El bautismo literario de Tranströmer tuvo lugar en 1954 con 17 poemas, iniciando así medio siglo de escritura que lo ha colocado en la tradición de los grandes poetas nórdicos. Tras asentarse como integrante distinguido de su generación histórica con títulos como Secretos en el camino (1958) o El cielo a medio hacer (1962), pronto se alzó como una voz discernible dentro de ella, por su orientación escrutadora y contemplativa, frente a la poesía explícitamente engagée que prevalecía en la Europa de los sesenta, o frente a la que reproducía mecánicamente los procedimientos del pop art. Esa misma singularidad puede derivar en aislamiento y constituirse en óbice para crear escuela, como si la personalidad muy pronunciada de un poeta calcinara lo que hay alrededor y dificultara su irradiación a los discípulos. Siendo ello así, hay algo, empero, que caracteriza a Tranströmer, como en general a los grandes poetas: su capacidad para ser leído al margen de su cauce lingüístico y de su contexto cultural inmediato, siempre que, como aquí sucede, a la especificidad de su propia poesía se sume la dignidad de las traducciones que la hacen accesible a lectores de otras lenguas.
Un rasgo evidente de Tranströmer es la objetivación de las vivencias del pasado, en especial las de su infancia y adolescencia. En tal sentido, una parte de su obra es de matriz memorialista y evocatoria. Por lo demás, su discurso textual se concreta en unos poemas tensos, con una imaginería tupida aunque sin concesiones a la exuberancia, al verbalismo o al lenguaje autorreferencial. Los críticos y traductores han hablado de la importancia de la música en su obra; pero, si no lo entendemos estrictamente como tema, tan notorio en un melómano que, desde su accidente vascular, ejecuta al piano conciertos para la mano izquierda, convendremos en que para suscribir ese juicio haría falta leer al poeta en su lengua original. Al menos en la traducción al español, la poesía de Tranströmer avanza con dificultades, casi a trompicones, como si horadara en el magma de las palabras a la busca de una luz que acaba pronunciándose en destellos sucesivos y no pautados.

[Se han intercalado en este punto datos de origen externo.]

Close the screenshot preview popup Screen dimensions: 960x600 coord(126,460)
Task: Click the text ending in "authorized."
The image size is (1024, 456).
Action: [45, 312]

Cuando el premio Nobel de literatura recae en un novelista, enseguida suelen hacerse cotejos con narradores de otras lenguas y culturas; cuando, como en 2011, recae en un poeta, la sociedad literaria suele mantener los labios sellados: los lectores de poesía son pocos, y menos aún los que pudieran conocer la obra de un poeta en una lengua minoritaria, como es el caso de Tranströmer. Por suerte, hace años que el posible desconocimiento por parte de los hispanohablantes tiene fácil remedio. En 1992, Francisco J. Uriz y Roberto Mascaró publicaron en Hiperión Para vivos y muertos. Un visión compendiosa de su escritura nos la ofrecen hoy mismo El cielo a medio hacer (Nórdica, 2010) y, recién salido del horno, Deshielo a mediodía (Nórdica, 2011), con traducción de Roberto Mascaró, de cuya mano ha llegado a nuestra lengua este autor que forma ya en la constelación de los grandes.